When jokes

Emo

Q: What happens when emos make out?

A: They don't; they just hang out.

Death

When I die I want to have a piece of paper near me giving a clue on how I died, like, "I want everyone to miss me except for this bullet," or, "You didn't hang with me but guess what did?"

Friend

One of my friends named Jill had a drug overdose.

She didn’t have any of that drug after that. For the rest of her life, she acted very high. When she died, it was because of natural causes, not the drug. So this proves that a lethal dose is also a life time supply.

Fish

Question: What did the fish say when he swam into a wall?

Answer: Dam.

Memes

Mother

Why am I so fat? When I was younger my mother said I should be the bigger person.

Mama

Yo mama is so fat, when she sat on Walmart, she lowered the prices.

Guy

This is the true worst joke ever:

What did the person say to the other guy when he met him?

Hi!

Momma

Your momma is so stupid, when someone said it’s chilly outside, she brought a spoon and bowl.

Cartoon

When I was little, I used to think that the people in cartoons were real people...until I turned 7. I realized that it was just people doing voices. Sad, isn't it?

Zone

When you see an "Autistic child zone" sign and say, "Oh! That wasn't a dog."

Onion

What's the difference between a baby and an onion?
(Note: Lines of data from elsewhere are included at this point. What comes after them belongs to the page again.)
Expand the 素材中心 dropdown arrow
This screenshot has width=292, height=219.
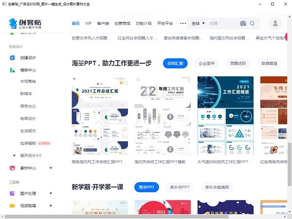51,168
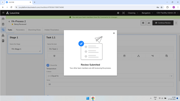Image resolution: width=180 pixels, height=101 pixels.
Task: Click the process settings gear button
Action: tap(143, 23)
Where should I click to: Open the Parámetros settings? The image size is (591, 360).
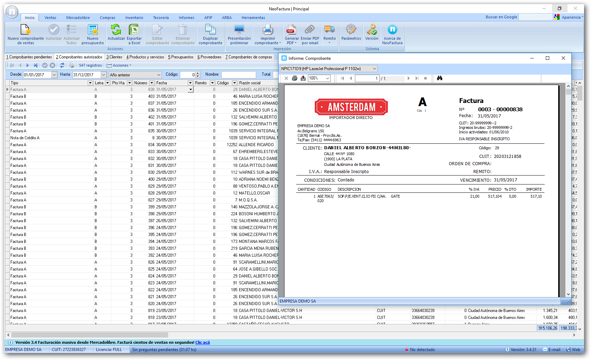click(x=351, y=34)
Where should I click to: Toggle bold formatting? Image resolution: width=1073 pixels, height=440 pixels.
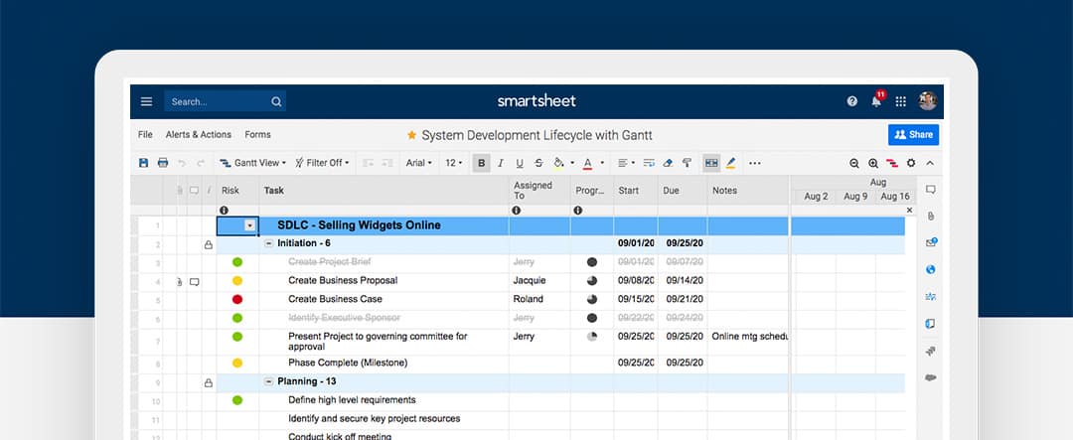point(482,163)
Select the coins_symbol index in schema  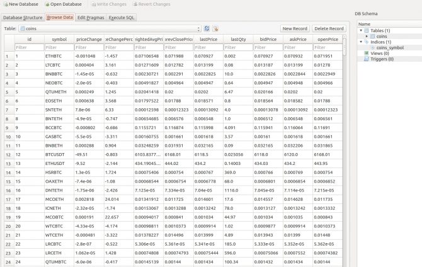(x=389, y=48)
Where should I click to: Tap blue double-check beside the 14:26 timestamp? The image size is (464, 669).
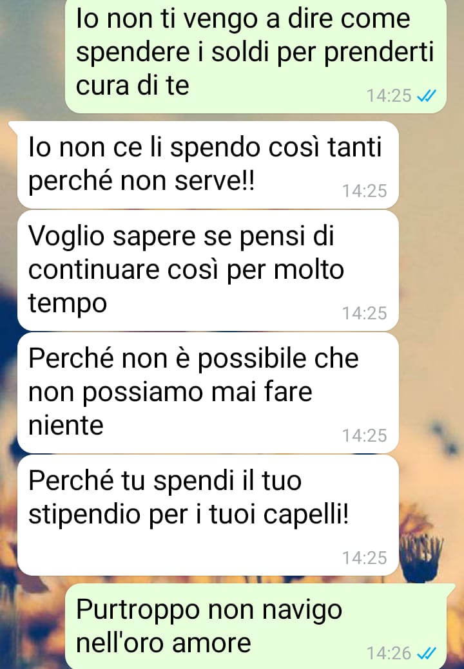[427, 653]
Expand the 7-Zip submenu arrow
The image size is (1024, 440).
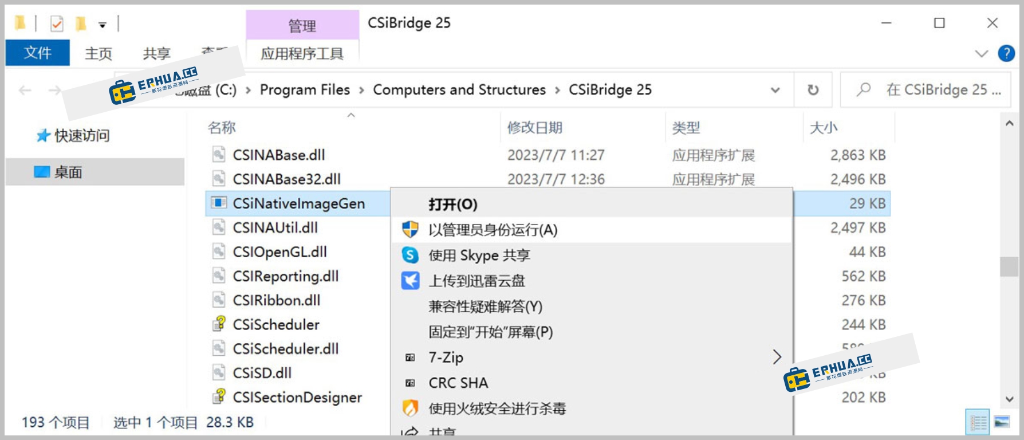pos(777,357)
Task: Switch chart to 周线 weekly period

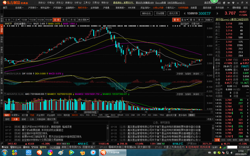Action: coord(65,20)
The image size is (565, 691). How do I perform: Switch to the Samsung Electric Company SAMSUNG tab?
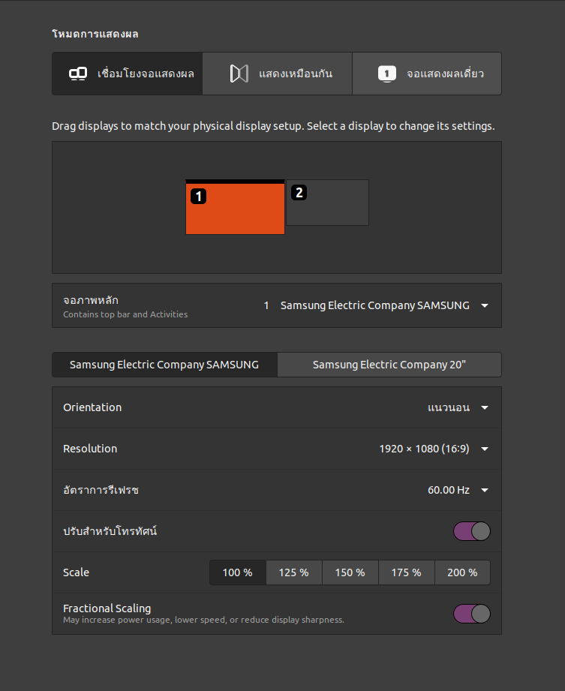tap(164, 365)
I cry when I chop up an onion.

Slinky

What do slinkies and the handicapped have in common?

They are the most fun when pushed down a flight of stairs.

White

What do you call it when a white person beats a black person?

A KKKO.

Hamster

Why do you wrap a hamster in duct tape?

So it doesn’t explode when you’re fucking it.

healthcare CEO

Morbid jokes

Q. What's the difference between an assassinated Healthcare CEO and Old Yeller?

A. I cried when they shot Old Yeller.

Dad

A dad told his son never to hit girls, so the son replied, "I promise."

When the son got older, he was doing the dirty with "a girl," and the girl says, "Spank me, daddy..." and the son responds, "My dad said never to hit a girl."

Then the "girl" takes off the wig, and it's his dad, and the dad said, "Good job, son!"